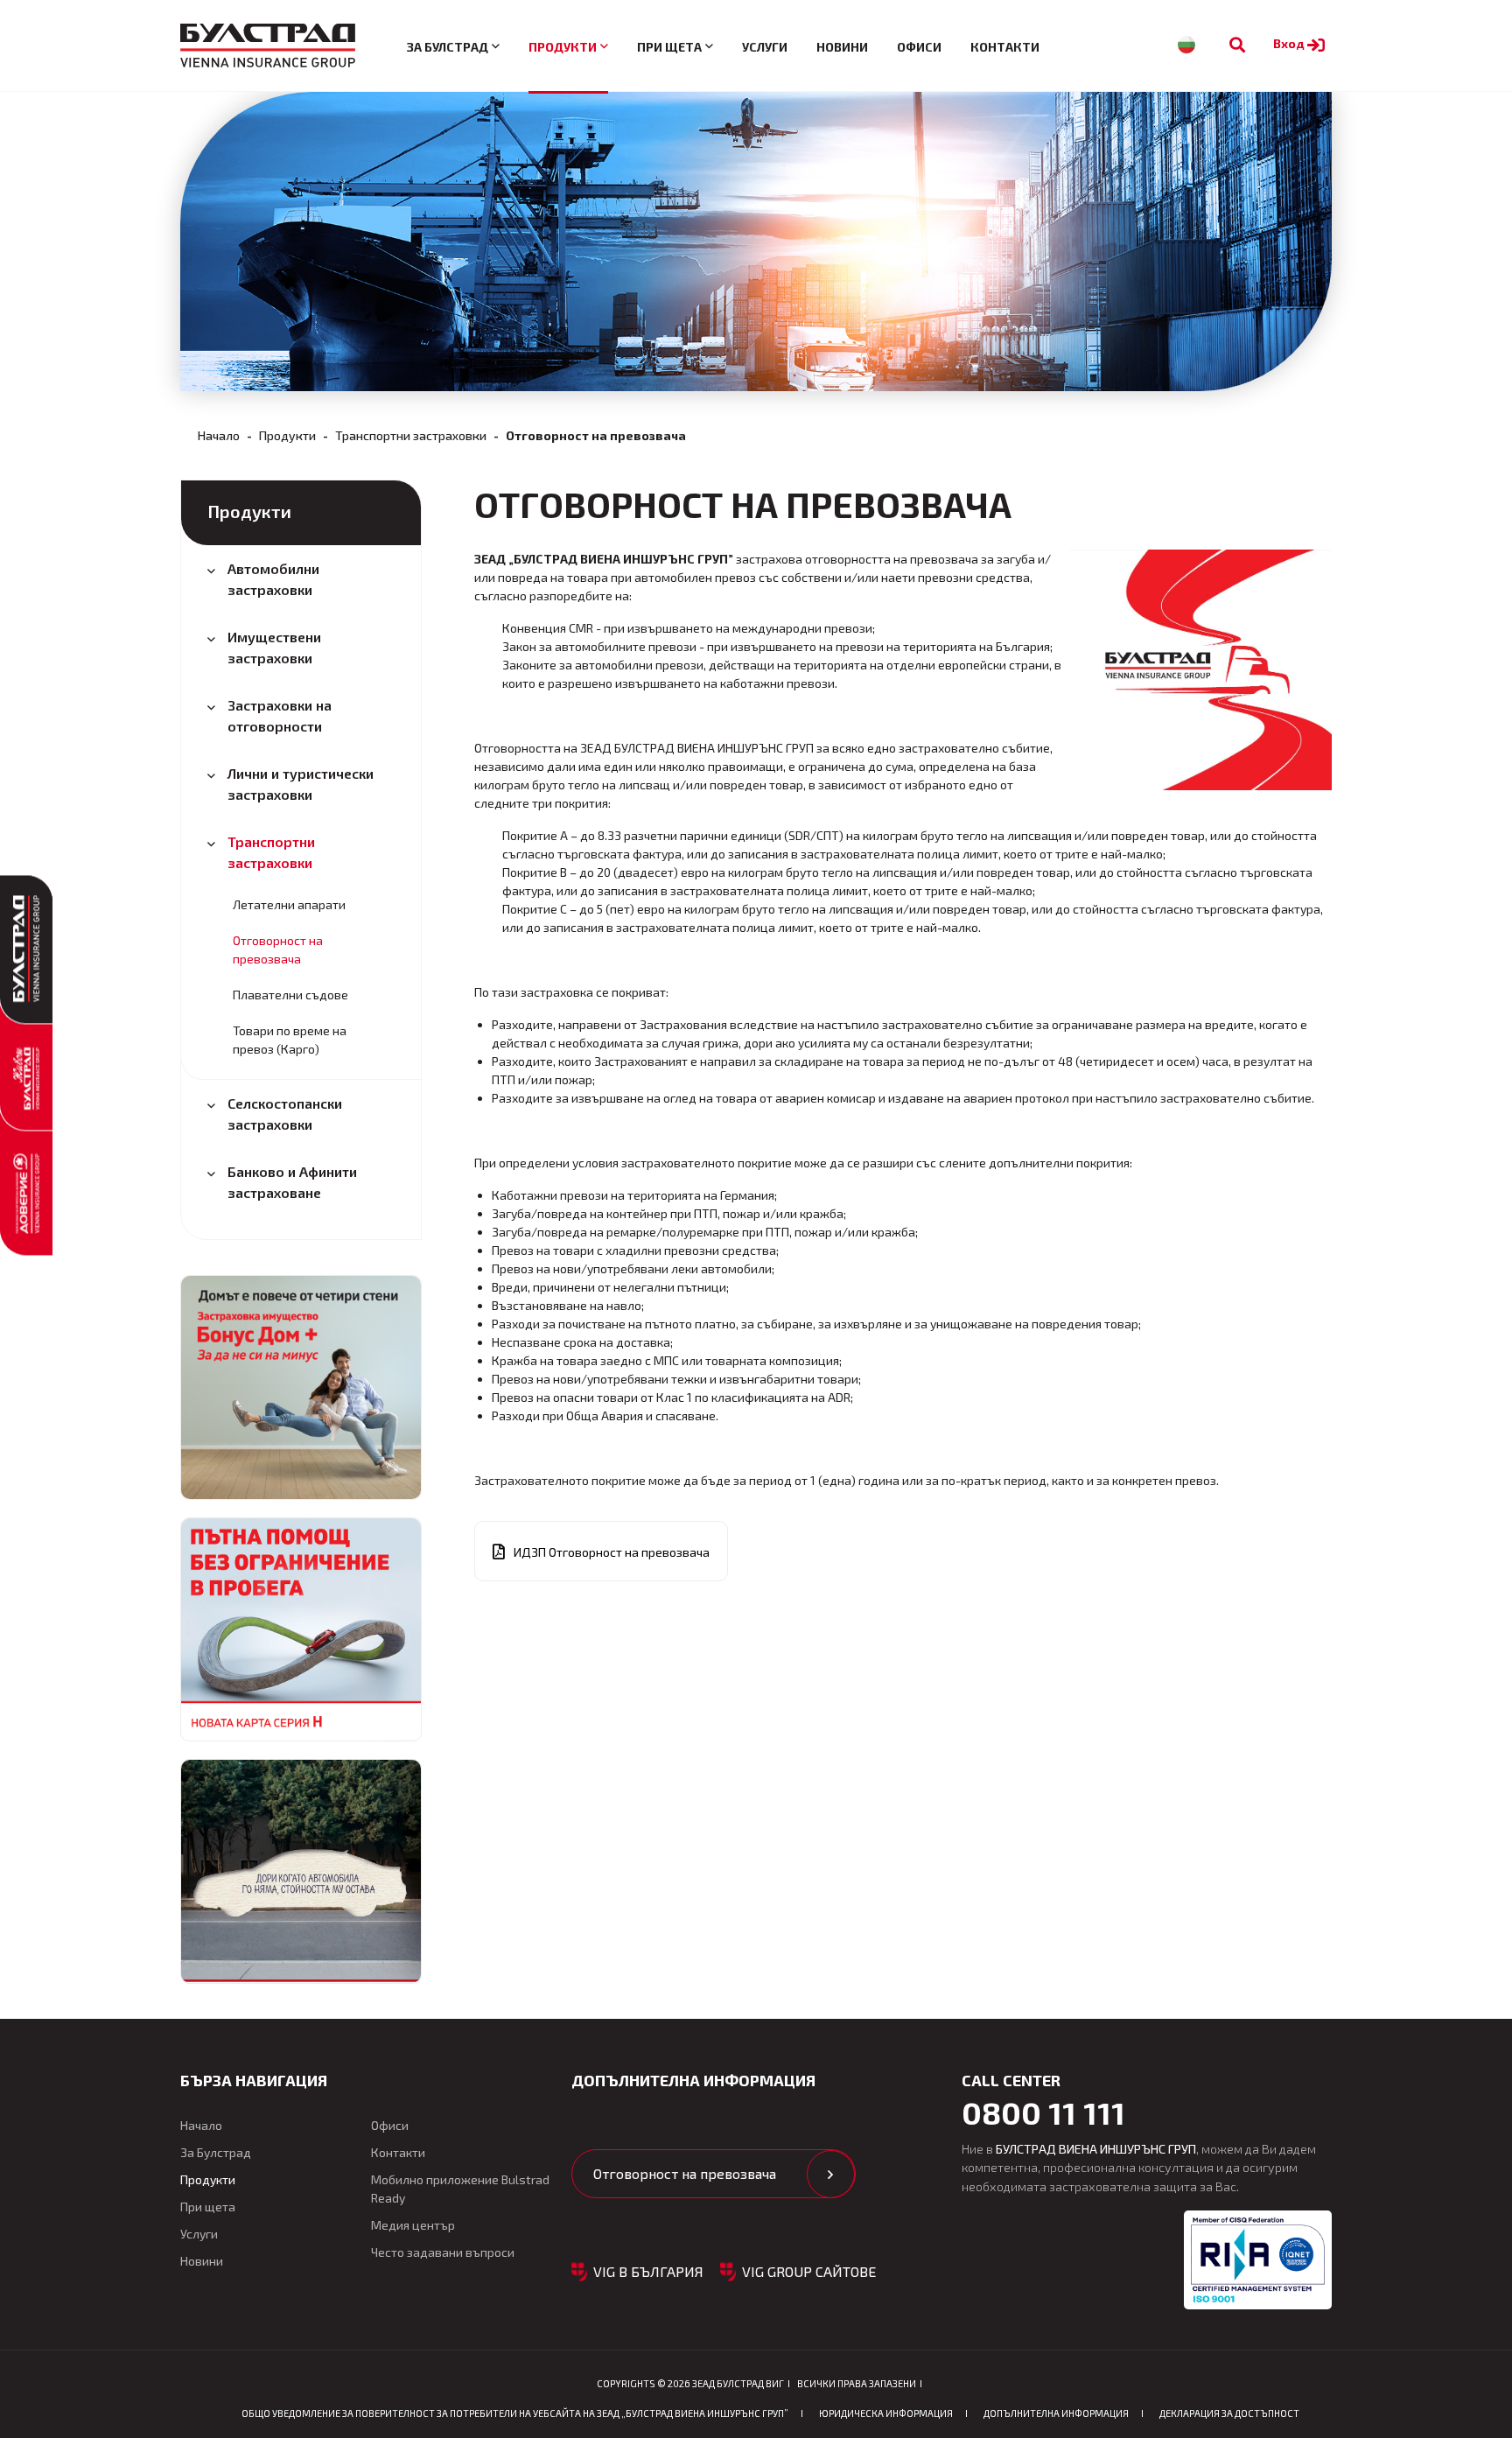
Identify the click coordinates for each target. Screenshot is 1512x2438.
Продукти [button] (562, 46)
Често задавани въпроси (442, 2252)
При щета (207, 2206)
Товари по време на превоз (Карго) (289, 1039)
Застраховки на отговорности (280, 715)
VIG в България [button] (648, 2271)
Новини (842, 46)
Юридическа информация (886, 2413)
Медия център (413, 2224)
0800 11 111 (1043, 2112)
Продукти (287, 435)
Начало (219, 435)
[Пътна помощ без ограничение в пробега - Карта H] (301, 1629)
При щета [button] (669, 46)
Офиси (919, 46)
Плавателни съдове (290, 994)
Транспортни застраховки (410, 435)
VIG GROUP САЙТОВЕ (809, 2271)
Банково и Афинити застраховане (292, 1182)
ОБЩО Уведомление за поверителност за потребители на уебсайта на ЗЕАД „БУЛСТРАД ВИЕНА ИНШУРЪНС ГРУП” (515, 2413)
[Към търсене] (1237, 45)
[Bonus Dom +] (301, 1387)
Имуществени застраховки (274, 647)
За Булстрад (215, 2152)
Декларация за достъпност (1229, 2413)
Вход (1290, 43)
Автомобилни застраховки (273, 579)
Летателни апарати (289, 904)
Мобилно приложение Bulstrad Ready (460, 2188)
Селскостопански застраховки (285, 1113)
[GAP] (301, 1871)
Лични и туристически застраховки (301, 783)
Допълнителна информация (1056, 2413)
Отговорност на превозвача (278, 949)
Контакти (1005, 46)
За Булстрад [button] (447, 46)
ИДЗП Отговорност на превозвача (612, 1552)
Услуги (765, 46)
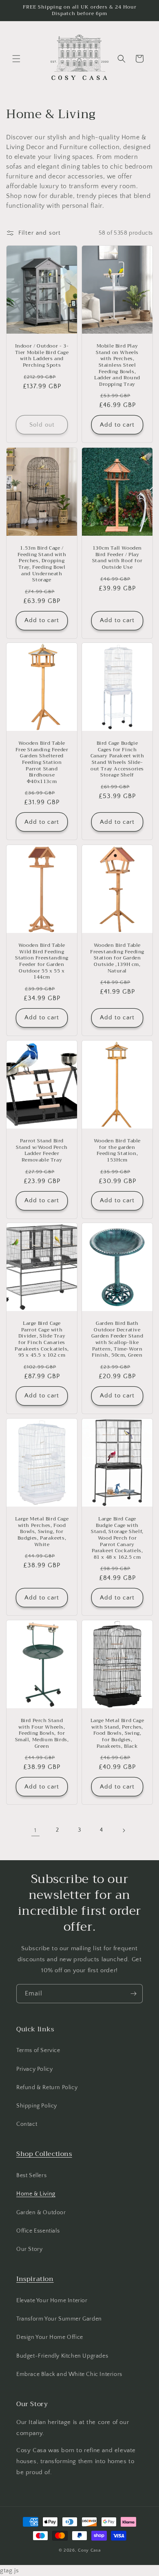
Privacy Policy (34, 2069)
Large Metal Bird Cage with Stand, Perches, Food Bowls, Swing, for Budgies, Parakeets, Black (117, 1734)
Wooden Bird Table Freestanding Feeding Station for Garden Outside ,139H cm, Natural (117, 958)
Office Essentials (38, 2231)
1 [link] (35, 1830)
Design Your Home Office (49, 2337)
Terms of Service (38, 2050)
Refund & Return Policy (46, 2087)
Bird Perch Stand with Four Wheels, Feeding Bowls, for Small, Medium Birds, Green (42, 1734)
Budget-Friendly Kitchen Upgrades (62, 2356)
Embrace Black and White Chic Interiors (69, 2374)
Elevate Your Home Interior (52, 2300)
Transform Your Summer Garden (59, 2319)
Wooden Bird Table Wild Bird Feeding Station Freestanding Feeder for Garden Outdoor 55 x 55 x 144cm (41, 961)
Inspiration (35, 2279)
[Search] (121, 59)
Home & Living (35, 2194)
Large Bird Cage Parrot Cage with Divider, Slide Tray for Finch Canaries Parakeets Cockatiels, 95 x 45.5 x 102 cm (42, 1340)
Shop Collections (44, 2154)
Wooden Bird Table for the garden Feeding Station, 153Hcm (117, 1150)
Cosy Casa (89, 2550)
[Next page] (123, 1830)
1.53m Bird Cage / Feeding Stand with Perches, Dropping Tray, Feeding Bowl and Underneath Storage (42, 564)
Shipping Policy (36, 2106)
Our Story (29, 2249)
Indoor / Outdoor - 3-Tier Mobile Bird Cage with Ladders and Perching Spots (42, 355)
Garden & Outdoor (41, 2212)
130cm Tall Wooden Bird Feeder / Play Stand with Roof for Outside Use (117, 557)
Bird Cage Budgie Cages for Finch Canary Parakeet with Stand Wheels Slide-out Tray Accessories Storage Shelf (117, 760)
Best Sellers (31, 2175)
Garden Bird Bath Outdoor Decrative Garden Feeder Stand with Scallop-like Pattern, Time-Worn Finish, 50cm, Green (117, 1340)
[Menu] (16, 59)
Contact (26, 2124)
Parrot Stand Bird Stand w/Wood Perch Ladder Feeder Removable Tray (42, 1150)
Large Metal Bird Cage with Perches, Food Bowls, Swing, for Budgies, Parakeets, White (42, 1532)
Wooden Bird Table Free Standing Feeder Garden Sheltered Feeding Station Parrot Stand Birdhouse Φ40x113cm (41, 763)
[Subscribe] (133, 1993)
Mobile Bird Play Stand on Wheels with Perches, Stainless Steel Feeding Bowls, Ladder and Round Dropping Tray (117, 365)
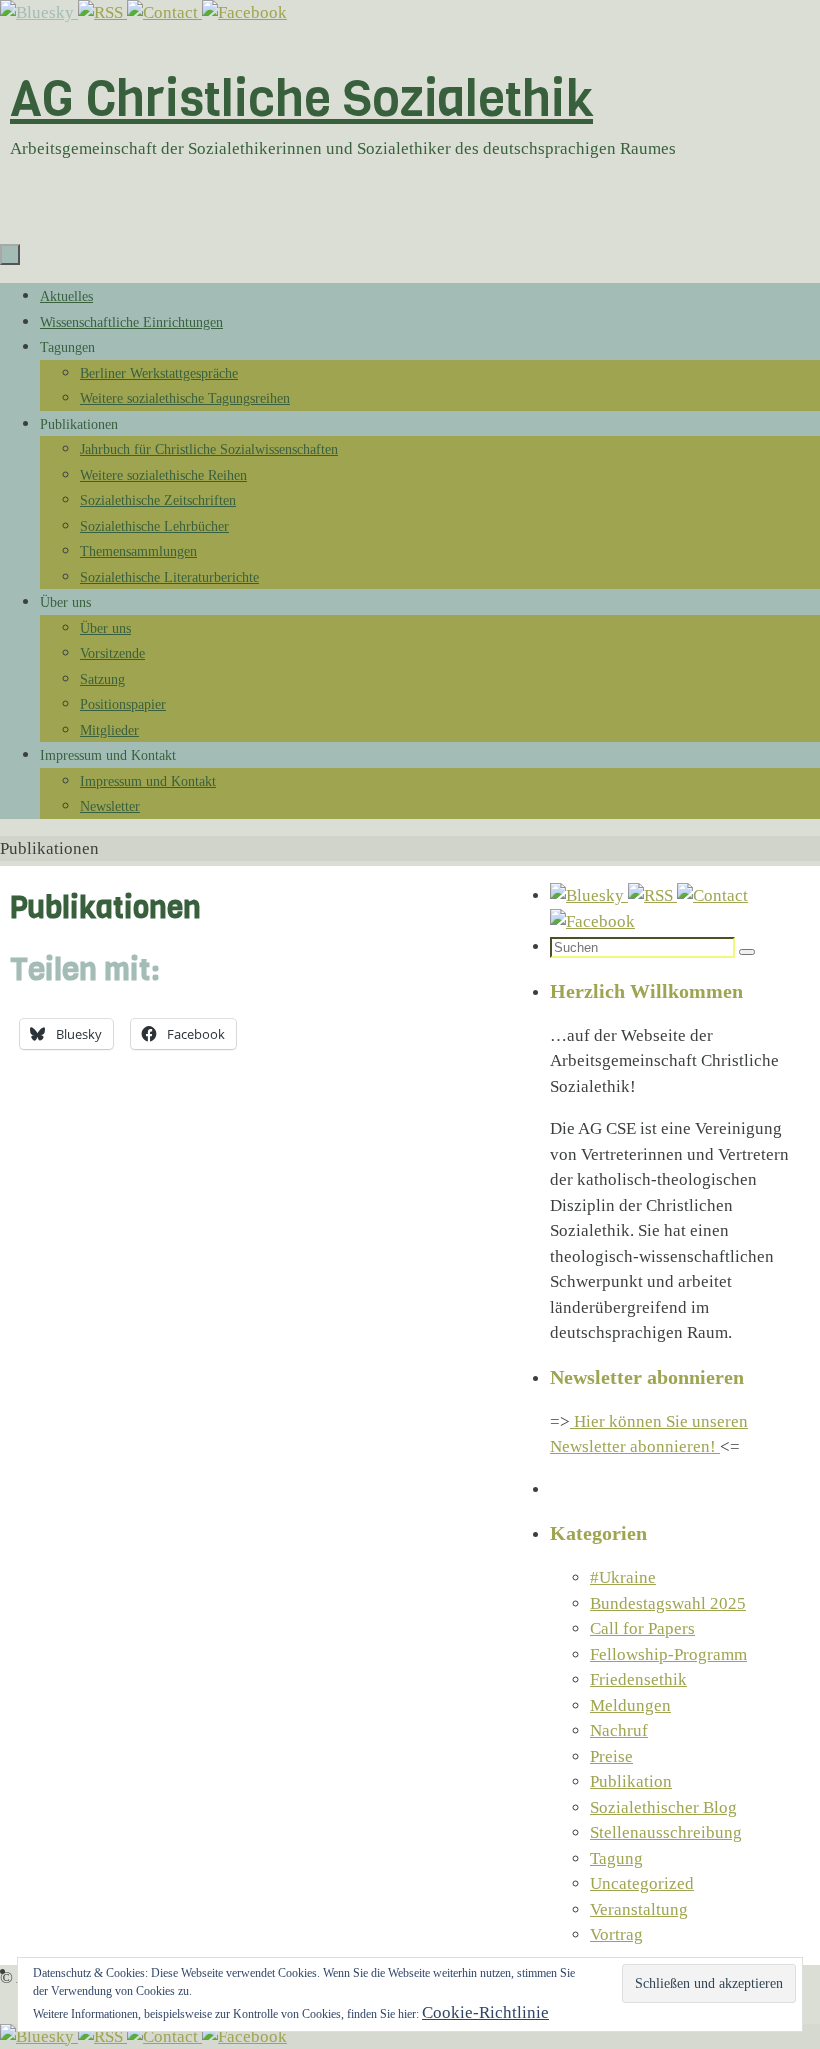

_ _ _ _ _

**What is being asked**
Show the lines from the data above that contain the string "Office".

**Written solution**
Office Essentials (38, 2231)
Design Your Home Office (49, 2337)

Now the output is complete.